The point I'm trying to make - clumsily - is that when you are in a hole you should not be thinking of the head-room on your credit limit as "cash". For the majority of people, that will muddy the waters.

TeacupDrama · 09/06/2019 17:39

@nosquirrels I can see that it is a temptation but the temptation doesn't go away just because you have 400 in savings, when you know you could still use your card
I think if you have an irregular income you need savings to balance out the good months with the bad, if you sell icecream something needs to tide you over winter , however my real point is that until you have paid off your debt especially debt with high rates of interest it is still robbing john(savings) instead of peter(credit card) to pay paul( bills) in an emergency

I'm not thinking of the credit limit as cash but rather as emergency savings if your car needs £400 repairs whether you physically withdraw cash from a bank or add it to credit card it is still savings gone

I think for some people who have problems using credit cards and getting into debt it is best that they stop using them, but there is a financial cost to that decision, however if you can avoid using your credit card as cash and not just fritter away limit, they are an extremely useful tool in managing short term uneveness
if you need £200 extra this month but will have 300 surplus next month internal borrowing on a credit card is cheaper than a bank loan but it is not cheaper than a flexible overdraft, I believe first direct have a flexible 250 overdraft
The problem most people have on variable earnings is getting used to living on the sum they get in a good month so a poor month throws them instead of getting used to living on an average or just below average month and immediately banking the surplus

I think if you average £1800 a month any month when you get more than 1800 you should put the excess in your savings immediately before paying bills going shopping or anything and just live of the 1800 so by the time a 1400 month arrives you have the extra 400 ready and waiting

Jenny70 · 10/06/2019 03:27

I think given the changing work scenario, you may need "savings" to pay things like mortgage, which you can't pay with your CC, as it would count as a cash advance under most CC, which instantly attracts interest (possibly at higher rate).

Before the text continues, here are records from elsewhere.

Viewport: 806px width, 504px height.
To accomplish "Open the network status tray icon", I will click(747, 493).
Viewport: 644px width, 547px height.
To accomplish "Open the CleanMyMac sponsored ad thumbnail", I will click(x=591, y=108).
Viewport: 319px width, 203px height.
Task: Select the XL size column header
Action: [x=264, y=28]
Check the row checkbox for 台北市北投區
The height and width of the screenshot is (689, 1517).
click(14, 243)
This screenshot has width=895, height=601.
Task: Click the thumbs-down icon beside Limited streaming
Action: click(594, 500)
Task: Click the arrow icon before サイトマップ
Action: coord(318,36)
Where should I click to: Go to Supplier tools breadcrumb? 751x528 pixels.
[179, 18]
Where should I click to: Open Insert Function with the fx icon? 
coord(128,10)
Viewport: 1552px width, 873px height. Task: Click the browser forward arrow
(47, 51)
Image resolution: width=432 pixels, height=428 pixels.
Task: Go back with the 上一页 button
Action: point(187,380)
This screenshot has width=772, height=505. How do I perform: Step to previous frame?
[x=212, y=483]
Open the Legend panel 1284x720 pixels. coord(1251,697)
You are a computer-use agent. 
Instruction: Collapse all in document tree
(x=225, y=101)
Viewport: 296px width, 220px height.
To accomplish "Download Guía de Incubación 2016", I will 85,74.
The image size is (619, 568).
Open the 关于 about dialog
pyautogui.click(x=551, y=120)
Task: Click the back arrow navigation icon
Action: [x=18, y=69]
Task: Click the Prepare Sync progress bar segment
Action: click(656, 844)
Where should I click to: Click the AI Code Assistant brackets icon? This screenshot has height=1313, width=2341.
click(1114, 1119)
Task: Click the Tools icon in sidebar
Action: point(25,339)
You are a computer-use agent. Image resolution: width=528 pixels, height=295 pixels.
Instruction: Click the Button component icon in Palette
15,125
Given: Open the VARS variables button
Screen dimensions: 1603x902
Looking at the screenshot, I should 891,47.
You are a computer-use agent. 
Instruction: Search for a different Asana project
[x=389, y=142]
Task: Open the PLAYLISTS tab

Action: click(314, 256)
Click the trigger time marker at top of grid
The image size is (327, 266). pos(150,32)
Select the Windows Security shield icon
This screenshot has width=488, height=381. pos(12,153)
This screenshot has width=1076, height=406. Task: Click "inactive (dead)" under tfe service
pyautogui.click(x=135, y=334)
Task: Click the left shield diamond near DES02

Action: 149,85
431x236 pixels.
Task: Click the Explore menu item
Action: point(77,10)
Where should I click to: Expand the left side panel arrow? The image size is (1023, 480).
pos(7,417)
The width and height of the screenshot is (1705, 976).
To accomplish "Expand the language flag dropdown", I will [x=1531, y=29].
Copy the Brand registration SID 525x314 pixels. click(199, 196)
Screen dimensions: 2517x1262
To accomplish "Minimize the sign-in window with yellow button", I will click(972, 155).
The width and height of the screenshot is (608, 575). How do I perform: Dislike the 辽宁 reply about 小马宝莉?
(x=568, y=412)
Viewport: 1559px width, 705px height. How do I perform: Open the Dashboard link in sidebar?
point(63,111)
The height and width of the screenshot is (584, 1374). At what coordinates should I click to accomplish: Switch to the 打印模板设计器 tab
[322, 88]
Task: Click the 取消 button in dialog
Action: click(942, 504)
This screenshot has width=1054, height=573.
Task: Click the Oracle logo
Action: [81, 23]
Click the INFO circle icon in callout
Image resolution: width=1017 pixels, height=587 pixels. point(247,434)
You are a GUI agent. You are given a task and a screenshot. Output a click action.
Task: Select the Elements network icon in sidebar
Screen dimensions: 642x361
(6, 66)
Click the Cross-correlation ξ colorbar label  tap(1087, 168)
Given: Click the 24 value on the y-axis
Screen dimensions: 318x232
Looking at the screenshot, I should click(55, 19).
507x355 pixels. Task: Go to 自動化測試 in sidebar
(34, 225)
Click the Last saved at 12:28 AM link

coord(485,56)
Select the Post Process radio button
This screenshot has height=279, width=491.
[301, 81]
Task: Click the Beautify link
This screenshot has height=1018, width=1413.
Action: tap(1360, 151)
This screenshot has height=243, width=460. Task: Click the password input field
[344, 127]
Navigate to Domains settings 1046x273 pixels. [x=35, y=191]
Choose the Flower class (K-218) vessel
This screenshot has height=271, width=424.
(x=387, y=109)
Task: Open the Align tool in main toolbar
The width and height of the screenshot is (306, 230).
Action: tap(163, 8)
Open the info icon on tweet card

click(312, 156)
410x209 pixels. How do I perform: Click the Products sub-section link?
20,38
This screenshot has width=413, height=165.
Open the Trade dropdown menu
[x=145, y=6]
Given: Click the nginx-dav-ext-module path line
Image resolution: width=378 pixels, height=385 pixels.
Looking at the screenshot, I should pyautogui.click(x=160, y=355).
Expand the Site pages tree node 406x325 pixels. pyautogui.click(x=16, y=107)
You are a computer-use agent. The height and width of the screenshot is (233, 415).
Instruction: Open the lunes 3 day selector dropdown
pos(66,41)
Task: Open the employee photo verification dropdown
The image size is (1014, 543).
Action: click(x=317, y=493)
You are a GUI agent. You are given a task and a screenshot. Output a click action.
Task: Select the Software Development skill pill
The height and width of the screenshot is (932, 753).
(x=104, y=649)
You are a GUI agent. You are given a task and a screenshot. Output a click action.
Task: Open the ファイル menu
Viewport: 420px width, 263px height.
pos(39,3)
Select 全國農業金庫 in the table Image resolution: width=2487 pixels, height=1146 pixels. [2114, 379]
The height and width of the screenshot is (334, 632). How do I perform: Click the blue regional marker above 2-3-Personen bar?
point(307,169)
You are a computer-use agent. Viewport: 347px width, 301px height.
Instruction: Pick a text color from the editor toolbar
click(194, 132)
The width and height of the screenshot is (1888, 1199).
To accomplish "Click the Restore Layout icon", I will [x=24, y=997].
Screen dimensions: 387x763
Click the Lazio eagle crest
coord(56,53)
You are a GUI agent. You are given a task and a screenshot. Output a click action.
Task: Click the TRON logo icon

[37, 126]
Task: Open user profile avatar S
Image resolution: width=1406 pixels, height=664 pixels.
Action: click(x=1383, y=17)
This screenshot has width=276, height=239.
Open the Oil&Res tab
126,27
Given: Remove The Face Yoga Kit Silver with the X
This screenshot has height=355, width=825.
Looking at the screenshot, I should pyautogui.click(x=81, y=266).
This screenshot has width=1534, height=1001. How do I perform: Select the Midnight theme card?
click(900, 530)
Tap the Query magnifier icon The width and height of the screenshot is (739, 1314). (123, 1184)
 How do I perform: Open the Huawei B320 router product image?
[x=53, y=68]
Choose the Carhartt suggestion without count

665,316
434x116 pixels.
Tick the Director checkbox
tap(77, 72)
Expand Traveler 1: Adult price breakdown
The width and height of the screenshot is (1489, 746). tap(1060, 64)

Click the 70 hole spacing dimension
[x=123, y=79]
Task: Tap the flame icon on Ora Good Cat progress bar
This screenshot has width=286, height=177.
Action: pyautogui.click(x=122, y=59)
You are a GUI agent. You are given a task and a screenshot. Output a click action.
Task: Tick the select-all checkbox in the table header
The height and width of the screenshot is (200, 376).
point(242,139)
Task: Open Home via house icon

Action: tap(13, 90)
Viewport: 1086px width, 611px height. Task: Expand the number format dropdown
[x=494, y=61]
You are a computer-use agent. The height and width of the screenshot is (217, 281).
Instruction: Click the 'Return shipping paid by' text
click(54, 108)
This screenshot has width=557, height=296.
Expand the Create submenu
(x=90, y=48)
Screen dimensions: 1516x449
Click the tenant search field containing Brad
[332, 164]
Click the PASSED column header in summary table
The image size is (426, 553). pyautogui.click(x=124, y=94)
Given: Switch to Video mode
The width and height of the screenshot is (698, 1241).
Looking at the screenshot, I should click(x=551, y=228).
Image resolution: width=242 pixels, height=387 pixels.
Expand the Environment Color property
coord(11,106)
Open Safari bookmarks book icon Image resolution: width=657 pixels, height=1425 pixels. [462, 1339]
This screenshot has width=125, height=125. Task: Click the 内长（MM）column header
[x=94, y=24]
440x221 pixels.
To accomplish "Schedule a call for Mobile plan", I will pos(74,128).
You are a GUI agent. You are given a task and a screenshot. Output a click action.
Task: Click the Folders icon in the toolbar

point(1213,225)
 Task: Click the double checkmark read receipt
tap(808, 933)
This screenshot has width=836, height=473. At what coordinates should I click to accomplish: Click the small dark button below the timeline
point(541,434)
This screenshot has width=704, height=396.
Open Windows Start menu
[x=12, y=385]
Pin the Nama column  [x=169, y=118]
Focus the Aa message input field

Decide if you need 1 or 2 mortgage payments, and when your savings gets to this, put all spare to the CC.

But all the boiler/car expenses should go onto CC - keeping these what if funds is, as someone said, paying as if the "storm" has already happened. If nothing happens, savings don't earn much interest, but your debt has accumulated interest - thus costing you more. If "storm" does happen, the "savings" are in the CC ready to use.